DATA IN THIS EXERCISE Start Marker
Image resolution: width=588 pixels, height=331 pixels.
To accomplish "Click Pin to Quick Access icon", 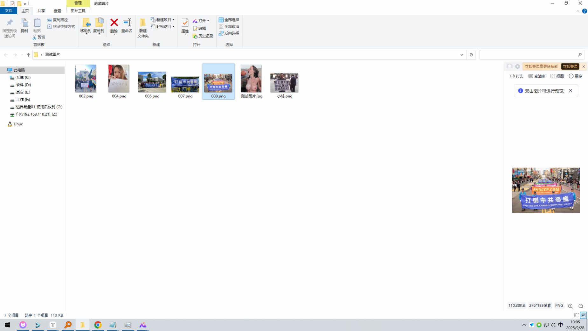I will [x=10, y=28].
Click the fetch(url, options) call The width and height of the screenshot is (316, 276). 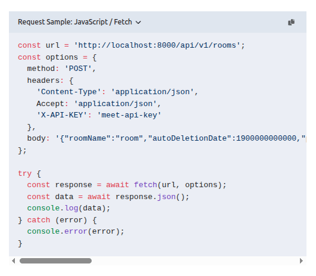[178, 185]
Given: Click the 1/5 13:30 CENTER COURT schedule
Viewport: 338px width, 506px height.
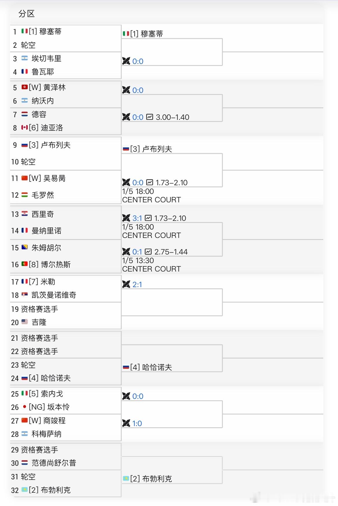Looking at the screenshot, I should tap(151, 265).
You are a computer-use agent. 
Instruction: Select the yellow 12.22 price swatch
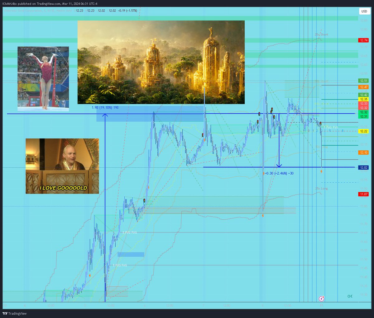coord(363,131)
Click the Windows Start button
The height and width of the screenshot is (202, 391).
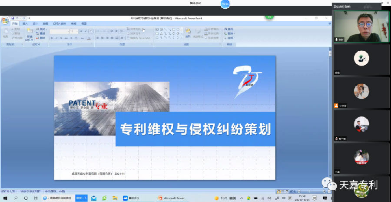pyautogui.click(x=4, y=198)
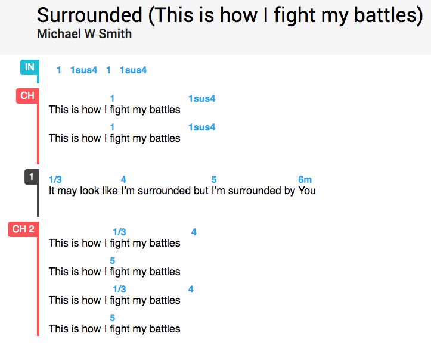Select the 1/3 chord in verse 1

coord(55,180)
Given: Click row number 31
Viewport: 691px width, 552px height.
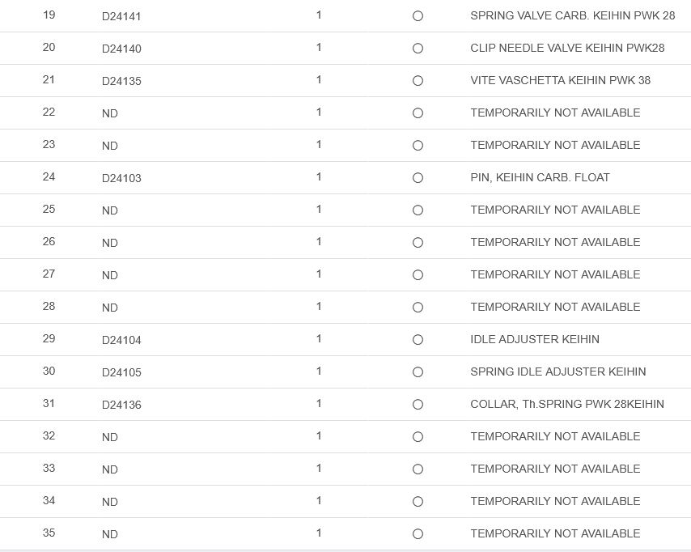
DATA IN THIS EXERCISE End Marker
• _DESCRIPTION OF THE TASK_: The answer should consist of every line above in which "Given" appears.

• _RESULT_:
Given: Click the 1/5 13:30 CENTER COURT schedule
Given: Click row number 31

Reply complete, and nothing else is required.